» **Data supplied**:

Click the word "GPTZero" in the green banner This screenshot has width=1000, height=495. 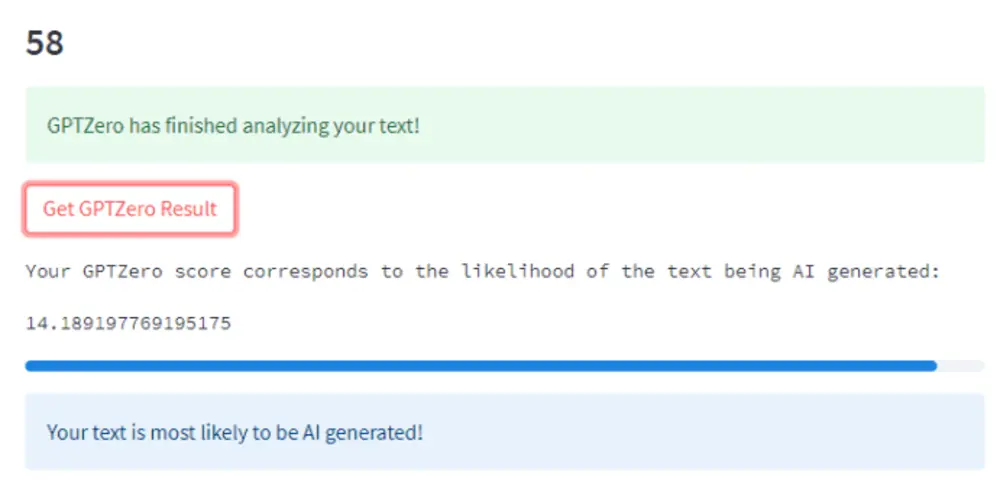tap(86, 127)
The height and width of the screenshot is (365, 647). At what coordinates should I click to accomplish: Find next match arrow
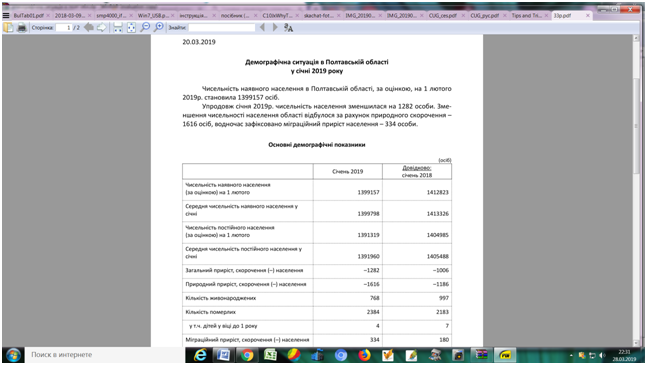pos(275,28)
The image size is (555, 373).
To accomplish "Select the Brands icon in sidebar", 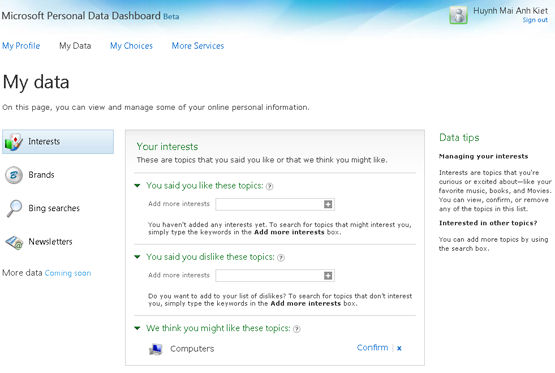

--

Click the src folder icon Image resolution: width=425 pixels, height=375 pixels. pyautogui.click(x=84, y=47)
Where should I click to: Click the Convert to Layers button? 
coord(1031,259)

--

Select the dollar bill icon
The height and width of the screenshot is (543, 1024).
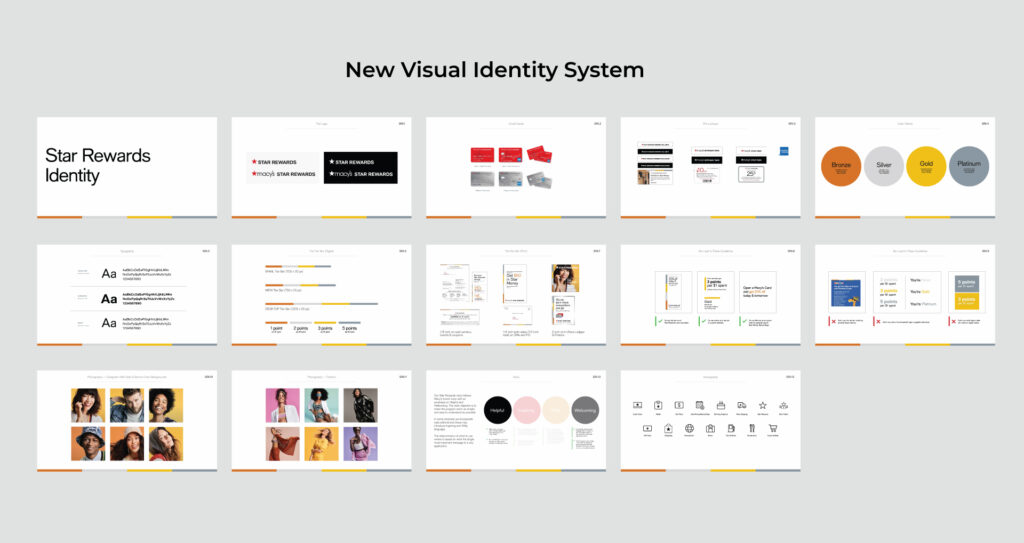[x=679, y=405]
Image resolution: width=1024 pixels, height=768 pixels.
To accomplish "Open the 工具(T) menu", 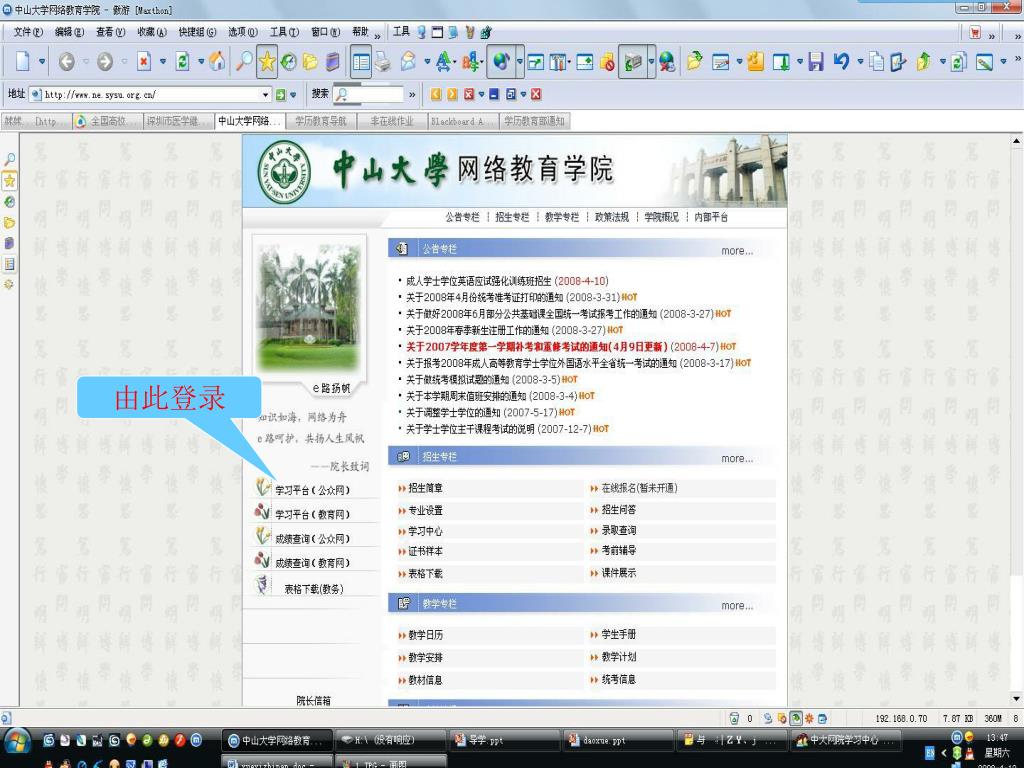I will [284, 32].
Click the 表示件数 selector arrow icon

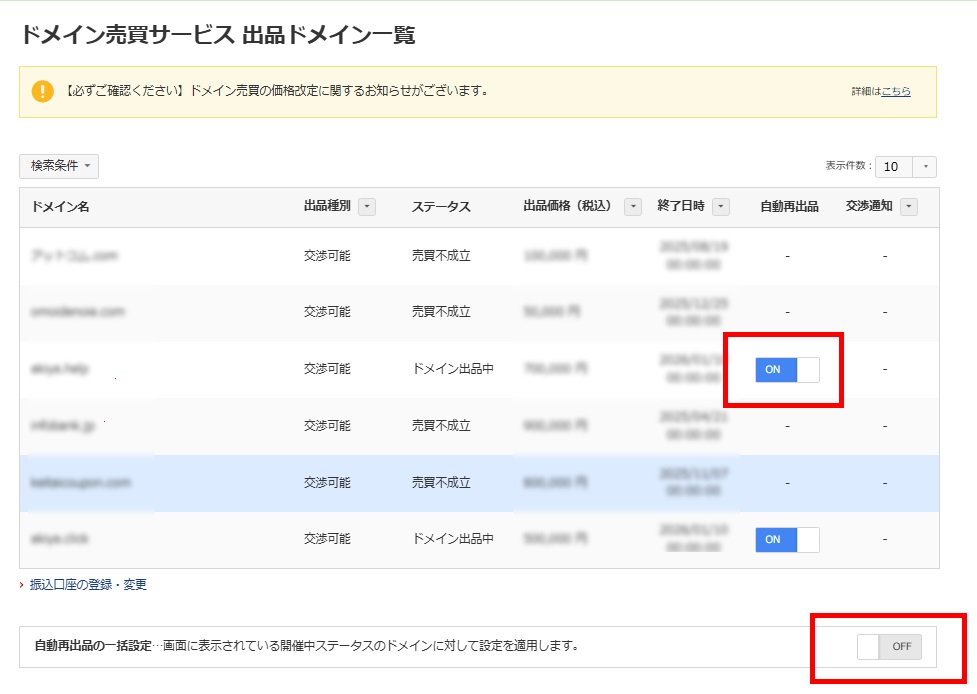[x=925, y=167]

» **Aim**:
Reproduce the lines starting at the one containing "The image size is (555, 373)." and ending after the one containing "the Brands icon", leaving out the pictures.

» **Answer to the task**:
The image size is (555, 373).
To accomplish "Select the Brands icon in sidebar", 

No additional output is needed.